January 6, 2022
The Nuance - Medium
Markham Heid

At 30, your mental muscles have likely already begun to weaken.

Hemingway’s The Sun Also Rises, a character is asked how he managed to go bankrupt. “Two ways,” he replies. “Gradually and then suddenly.”

For a lot of people, age-related cognitive decline follows a similar trajectory.

At first the loss of mental sharpness is imperceptible. But one day you may wake to find that your memory, concentration, and other mental muscles have grown noticeably, frustratingly weak.

Exactly when this cognitive decline starts is a matter of expert debate. But research in the journal Neurobiology of Aging has found that it may begin as early as your 20s.

“Typically, a person peaks out around their 30th birthday,” says Michael Merzenich, PhD, a professor emeritus and former director of the Keck Center for Integrative Neuroscience at the University of California, San Francisco. Each decade thereafter, the average person’s mental acuity steadily drops off, he says.

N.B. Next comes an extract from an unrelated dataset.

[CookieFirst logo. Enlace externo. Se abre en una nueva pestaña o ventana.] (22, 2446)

This slow-motion cliff dive into the cerebral abyss was once considered an inevitable part of aging. Senility was thought of as a destination, not a disease: live long enough, and sooner or later you’d get there.

But now we know better.

Merzenich is author of Soft Wireda book about brain plasticity. He says that the brain’s toolset usually grows rusty as a result of disuse — not because of unpreventable degradation. “There are about a billion things that contribute to that decline, but one of the principal ones is taking your brain offline,” he says.

In this context, “offline” refers to rote or autopilot activities — the habitual tasks your brain has performed so many times that they’ve become second nature. “This means doing the same things — resting on your laurels and relying on the abilities or skills you acquired at a younger age,” he explains.

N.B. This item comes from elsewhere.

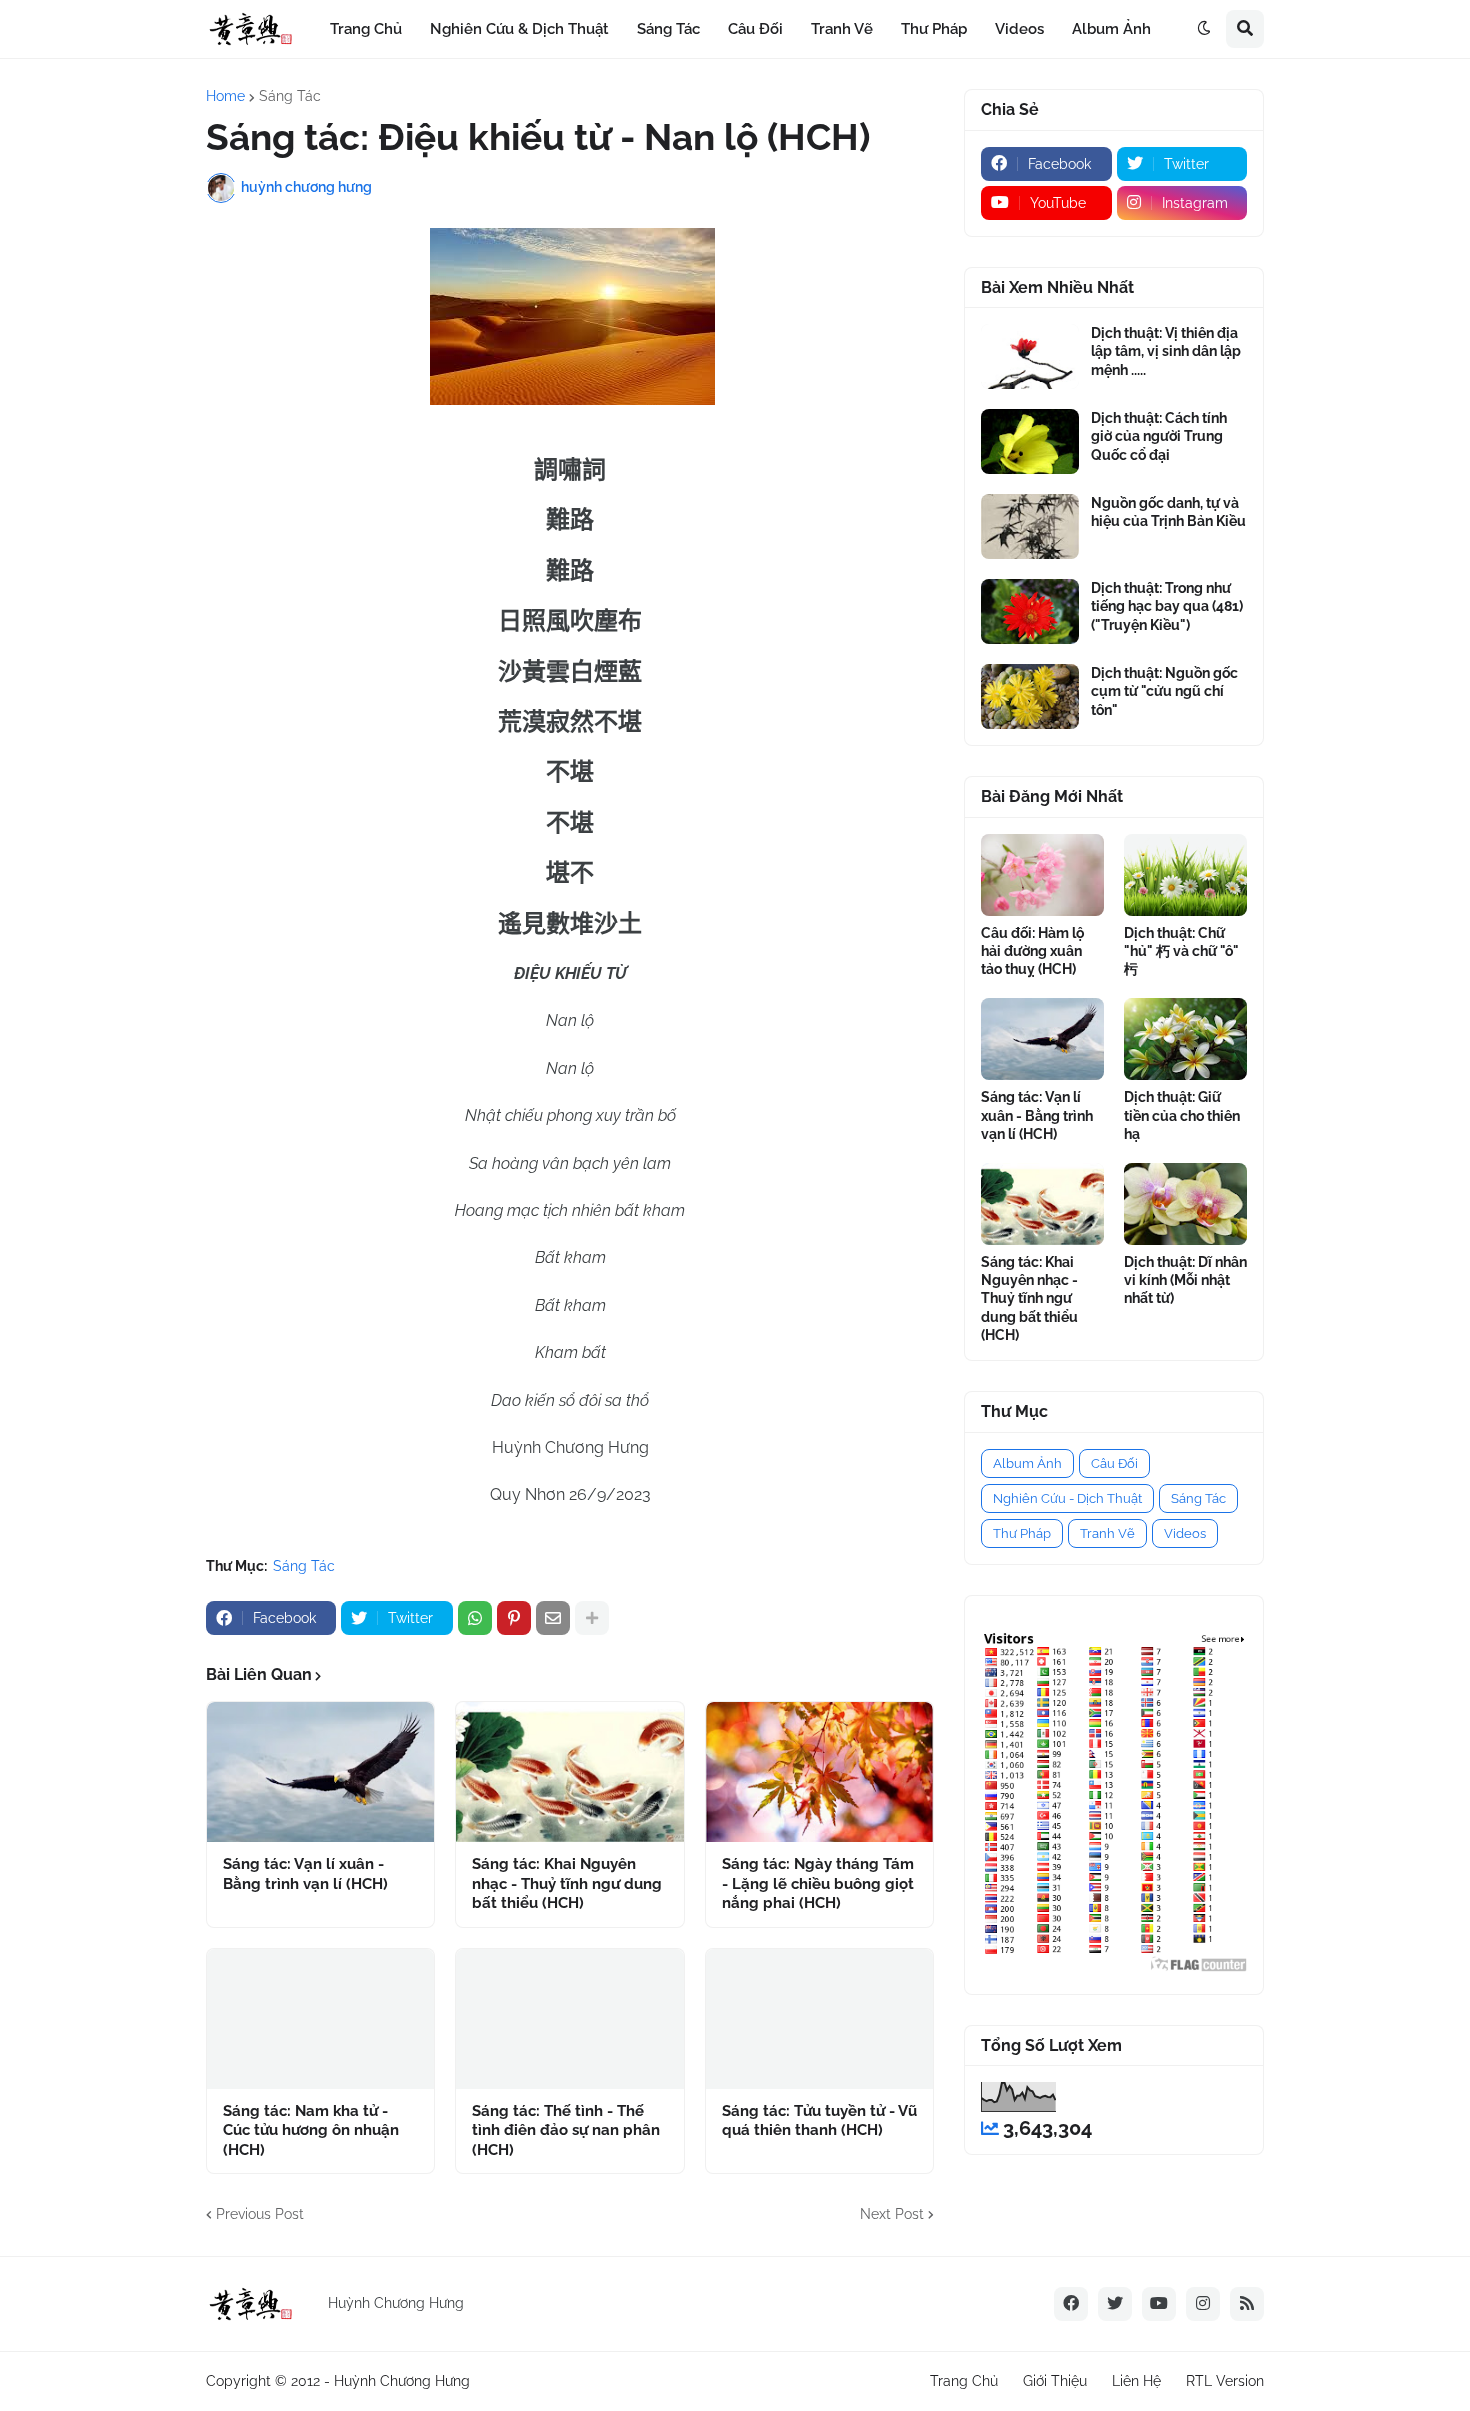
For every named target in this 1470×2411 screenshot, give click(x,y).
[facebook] (1071, 2304)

During the first few decades of your life, this sort of cognitive coasting isn’t really possible. Each new year presents novel settings and challenges. Grappling with those pumps up your mental muscles.

But once you’ve settled into adulthood — into a profession, a partner, and a set of routines—your day-to-day life may not ask much of your brain’s executive functions, which are the high-level operations that help you solve complex problems and navigate unfamiliar terrain.

Further complicating matters is the fact that your brain, when given the opportunity, would prefer to be in cruise control. Doing what you’re used to doing is both comfortable and easy. Challenging your brain with unfamiliar tasks is taxing. And the older and more set-in-your-ways you become, the more difficult it can be to break out of your habitual ruts.

Fortunately, it’s possible to arrest or even reverse age-related cognitive decline.

Some of Merzenich’s published work has found that “targeted” brain training can help people strengthen their memories, concentration, and high-level processing capabilities. Even among people with mild traumatic brain injury, cognitive deficits are often reversible with proper training, more of his research has shown.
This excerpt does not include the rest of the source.